Task instructions: Below are records; reproduce exactly the lines from the one that has "Given: Click the Metrics bar-chart icon" through the one that has "Task: Click the Learning", ends included, and nothing more.
┌─ The data
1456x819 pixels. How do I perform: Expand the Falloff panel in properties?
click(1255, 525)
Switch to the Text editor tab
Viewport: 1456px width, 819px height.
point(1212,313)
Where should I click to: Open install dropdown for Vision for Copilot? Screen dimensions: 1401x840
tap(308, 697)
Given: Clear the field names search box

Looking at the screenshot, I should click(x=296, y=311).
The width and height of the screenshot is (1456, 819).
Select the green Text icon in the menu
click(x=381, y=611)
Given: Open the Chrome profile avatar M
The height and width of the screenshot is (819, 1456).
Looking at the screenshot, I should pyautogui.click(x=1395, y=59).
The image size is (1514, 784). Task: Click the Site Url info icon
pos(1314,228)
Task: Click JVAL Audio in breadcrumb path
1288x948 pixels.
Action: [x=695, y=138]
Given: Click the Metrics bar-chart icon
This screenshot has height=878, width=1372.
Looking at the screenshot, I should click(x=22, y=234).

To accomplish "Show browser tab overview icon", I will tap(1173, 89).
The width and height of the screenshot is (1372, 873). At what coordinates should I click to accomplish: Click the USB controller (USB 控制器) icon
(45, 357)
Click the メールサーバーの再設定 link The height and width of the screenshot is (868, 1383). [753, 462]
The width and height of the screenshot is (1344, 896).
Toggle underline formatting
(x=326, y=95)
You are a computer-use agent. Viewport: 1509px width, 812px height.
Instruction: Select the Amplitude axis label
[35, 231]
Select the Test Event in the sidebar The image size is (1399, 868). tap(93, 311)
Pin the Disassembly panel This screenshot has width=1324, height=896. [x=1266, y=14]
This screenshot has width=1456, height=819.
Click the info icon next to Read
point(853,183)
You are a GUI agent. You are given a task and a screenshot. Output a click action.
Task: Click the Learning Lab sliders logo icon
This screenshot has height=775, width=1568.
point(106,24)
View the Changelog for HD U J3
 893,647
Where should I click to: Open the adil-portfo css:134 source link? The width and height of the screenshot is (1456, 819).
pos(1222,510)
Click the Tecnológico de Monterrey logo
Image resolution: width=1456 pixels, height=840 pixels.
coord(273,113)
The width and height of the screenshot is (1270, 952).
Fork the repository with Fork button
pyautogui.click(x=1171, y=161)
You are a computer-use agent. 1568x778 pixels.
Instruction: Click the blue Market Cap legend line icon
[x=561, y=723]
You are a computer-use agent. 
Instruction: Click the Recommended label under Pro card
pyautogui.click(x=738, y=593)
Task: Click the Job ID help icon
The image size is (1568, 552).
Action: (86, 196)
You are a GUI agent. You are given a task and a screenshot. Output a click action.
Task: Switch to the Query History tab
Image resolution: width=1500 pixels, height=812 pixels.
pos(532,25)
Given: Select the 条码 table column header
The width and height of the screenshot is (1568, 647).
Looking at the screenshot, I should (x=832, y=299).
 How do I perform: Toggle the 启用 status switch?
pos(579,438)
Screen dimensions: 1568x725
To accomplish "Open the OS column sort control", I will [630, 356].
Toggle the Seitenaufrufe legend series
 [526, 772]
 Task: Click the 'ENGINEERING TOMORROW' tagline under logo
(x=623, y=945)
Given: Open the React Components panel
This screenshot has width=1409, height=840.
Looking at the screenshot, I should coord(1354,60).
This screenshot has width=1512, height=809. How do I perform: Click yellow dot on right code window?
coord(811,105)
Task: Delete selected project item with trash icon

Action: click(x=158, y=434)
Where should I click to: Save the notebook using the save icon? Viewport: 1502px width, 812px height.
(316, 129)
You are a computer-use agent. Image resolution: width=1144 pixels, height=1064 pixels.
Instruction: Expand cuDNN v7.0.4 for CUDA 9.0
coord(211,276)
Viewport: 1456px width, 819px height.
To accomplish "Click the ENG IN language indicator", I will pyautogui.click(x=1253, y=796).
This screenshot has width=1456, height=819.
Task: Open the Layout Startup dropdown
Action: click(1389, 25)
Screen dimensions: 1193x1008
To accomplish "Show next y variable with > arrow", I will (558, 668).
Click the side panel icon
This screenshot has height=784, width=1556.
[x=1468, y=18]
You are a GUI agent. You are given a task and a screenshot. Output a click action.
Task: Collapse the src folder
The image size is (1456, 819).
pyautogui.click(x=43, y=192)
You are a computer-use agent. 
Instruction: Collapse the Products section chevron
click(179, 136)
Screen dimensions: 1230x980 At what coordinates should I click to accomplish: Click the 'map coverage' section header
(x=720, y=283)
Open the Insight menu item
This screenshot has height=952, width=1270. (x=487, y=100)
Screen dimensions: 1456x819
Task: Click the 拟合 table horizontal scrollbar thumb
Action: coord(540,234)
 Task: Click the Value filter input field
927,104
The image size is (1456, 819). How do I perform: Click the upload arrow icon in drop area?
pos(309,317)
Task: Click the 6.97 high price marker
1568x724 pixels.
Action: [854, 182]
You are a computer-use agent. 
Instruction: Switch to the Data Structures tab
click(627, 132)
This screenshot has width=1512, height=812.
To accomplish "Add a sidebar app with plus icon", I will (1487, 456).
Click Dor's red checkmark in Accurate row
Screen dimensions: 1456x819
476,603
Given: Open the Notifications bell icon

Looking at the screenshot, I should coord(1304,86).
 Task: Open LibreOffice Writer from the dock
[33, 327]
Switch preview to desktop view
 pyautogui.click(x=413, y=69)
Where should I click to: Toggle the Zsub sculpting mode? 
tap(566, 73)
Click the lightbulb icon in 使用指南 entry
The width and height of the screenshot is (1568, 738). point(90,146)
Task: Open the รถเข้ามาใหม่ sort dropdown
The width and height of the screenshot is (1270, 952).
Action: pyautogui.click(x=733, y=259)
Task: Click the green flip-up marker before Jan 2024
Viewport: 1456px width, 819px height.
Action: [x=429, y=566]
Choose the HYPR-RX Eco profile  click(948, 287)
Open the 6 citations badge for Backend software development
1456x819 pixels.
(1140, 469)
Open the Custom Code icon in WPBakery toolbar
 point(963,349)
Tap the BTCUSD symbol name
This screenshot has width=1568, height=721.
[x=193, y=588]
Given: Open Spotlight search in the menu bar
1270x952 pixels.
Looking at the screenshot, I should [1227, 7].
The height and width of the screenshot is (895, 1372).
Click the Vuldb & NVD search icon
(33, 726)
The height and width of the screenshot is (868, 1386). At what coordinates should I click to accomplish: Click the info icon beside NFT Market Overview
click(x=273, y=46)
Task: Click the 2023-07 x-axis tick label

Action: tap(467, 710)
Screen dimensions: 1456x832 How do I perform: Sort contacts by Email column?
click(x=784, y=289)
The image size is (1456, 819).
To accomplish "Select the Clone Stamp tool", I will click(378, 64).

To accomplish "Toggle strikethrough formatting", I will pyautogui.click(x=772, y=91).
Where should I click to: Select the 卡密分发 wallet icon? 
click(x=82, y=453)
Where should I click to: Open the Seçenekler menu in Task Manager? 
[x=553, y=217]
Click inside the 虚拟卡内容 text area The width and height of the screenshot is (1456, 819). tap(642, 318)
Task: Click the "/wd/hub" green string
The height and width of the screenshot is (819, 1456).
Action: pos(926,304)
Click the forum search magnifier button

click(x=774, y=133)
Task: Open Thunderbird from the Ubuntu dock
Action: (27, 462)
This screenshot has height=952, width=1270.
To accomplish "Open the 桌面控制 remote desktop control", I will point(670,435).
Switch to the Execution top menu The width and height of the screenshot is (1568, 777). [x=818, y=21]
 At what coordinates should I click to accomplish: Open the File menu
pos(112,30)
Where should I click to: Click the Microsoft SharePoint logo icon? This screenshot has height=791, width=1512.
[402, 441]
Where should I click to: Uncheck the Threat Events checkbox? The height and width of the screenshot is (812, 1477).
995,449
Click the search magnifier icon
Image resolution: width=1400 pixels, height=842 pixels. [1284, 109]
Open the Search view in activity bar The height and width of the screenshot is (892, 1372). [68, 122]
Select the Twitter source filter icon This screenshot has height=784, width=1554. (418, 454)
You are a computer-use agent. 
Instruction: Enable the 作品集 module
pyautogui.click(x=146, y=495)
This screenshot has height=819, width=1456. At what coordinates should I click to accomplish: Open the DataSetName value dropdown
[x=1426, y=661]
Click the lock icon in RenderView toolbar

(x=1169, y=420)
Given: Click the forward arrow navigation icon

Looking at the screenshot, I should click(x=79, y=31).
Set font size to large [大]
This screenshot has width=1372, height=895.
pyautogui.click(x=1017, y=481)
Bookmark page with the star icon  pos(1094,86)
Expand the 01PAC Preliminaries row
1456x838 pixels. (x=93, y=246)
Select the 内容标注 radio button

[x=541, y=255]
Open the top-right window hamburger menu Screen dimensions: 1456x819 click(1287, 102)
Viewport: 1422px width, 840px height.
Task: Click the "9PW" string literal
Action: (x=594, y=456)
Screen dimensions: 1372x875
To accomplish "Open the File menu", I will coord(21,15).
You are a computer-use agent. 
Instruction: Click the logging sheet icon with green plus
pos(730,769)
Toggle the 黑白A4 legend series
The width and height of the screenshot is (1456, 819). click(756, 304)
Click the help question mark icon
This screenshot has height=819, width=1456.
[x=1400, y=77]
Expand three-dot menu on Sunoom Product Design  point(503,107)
└─
Response to the task:
Given: Click the Metrics bar-chart icon
This screenshot has height=878, width=1372.
Looking at the screenshot, I should click(x=22, y=234).

To accomplish "Show browser tab overview icon", I will tap(1173, 89).
The width and height of the screenshot is (1372, 873). At what coordinates should I click to accomplish: Click the USB controller (USB 控制器) icon
(45, 357)
Click the メールサーバーの再設定 link The height and width of the screenshot is (868, 1383). [753, 462]
The width and height of the screenshot is (1344, 896).
Toggle underline formatting
(x=326, y=95)
You are a computer-use agent. Viewport: 1509px width, 812px height.
Instruction: Select the Amplitude axis label
[35, 231]
Select the Test Event in the sidebar The image size is (1399, 868). tap(93, 311)
Pin the Disassembly panel This screenshot has width=1324, height=896. [x=1266, y=14]
This screenshot has width=1456, height=819.
Click the info icon next to Read
point(853,183)
You are a GUI agent. You are given a task and a screenshot. Output a click action.
Task: Click the Learning Lab sliders logo icon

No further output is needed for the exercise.